Page URLs with dates look messy. For example, a typical publish date of the year, month, and the day will add eight new characters to page URLs. You’ll create cleaner page URLs that both visitors and search engines prefer by omitting dates.

Show Hierarchy

Another tip for SEO-friendly page URLs is to show hierarchy. A directory path represents a hierarchy. For example, publishing a page in your website’s root folder won’t have any order. The root folder is the highest directory level, so pages published in it are all equal.

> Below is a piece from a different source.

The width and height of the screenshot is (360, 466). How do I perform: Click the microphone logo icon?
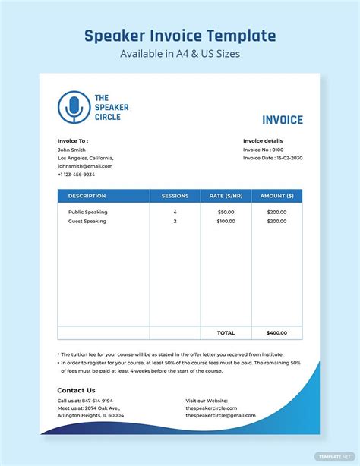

Conversely, publishing a page in a lower directory level will result in a hierarchy. For example, you can create folders for categories, after which you post pages in those folders. For pages published in lower directory levels such as this, you should show their hierarchy in URLs.

Many content management systems (CMSs) show hierarchy automatically in-page URLs. They don’t require any additional steps. For example, many CMSs will automatically add directory paths to page URLs if the pages have a hierarchy.

Avoid Trailing Slashes

Don’t include trailing slash in-page URLs. A trailing slash is nothing more than a forward slash appended to a URL. It’s placed at the end of a URL where it trails the rest of the URL.

Some websites used trailing slashes in URLs to indicate a directory in the past. For entire directories, they would create URLs with a trailing slash. For individual pages, they would develop URLs without a trailing slash.

Creating page URLs with a trailing slash may confuse search engines. Whether you use them for directories or individual pages, search engines will treat them as unique page URLs. They’ll assume the page URLs with a trailing slash are different from those without.

Stay Consistent

One of the most important things you can do when creating SEO-friendly page URLs is to stay consistent. Don’t experiment with different formats. Instead, after choosing a format, use it as the foundation for all page URLs on your website.

Using a combination of different formats will make your website difficult to navigate. And when you jump around from one URL format to another format, you may make typos in links. SEO-friendly page URLs require the same, consistent format.

They may not be as influential as content or inbound links, but page URLs can affect search engine visibility. Search engines use them as lightweight ranking signals. Creating SEO-friendly page URLs can complement your website’s overall SEO strategy while driving higher organic search rankings.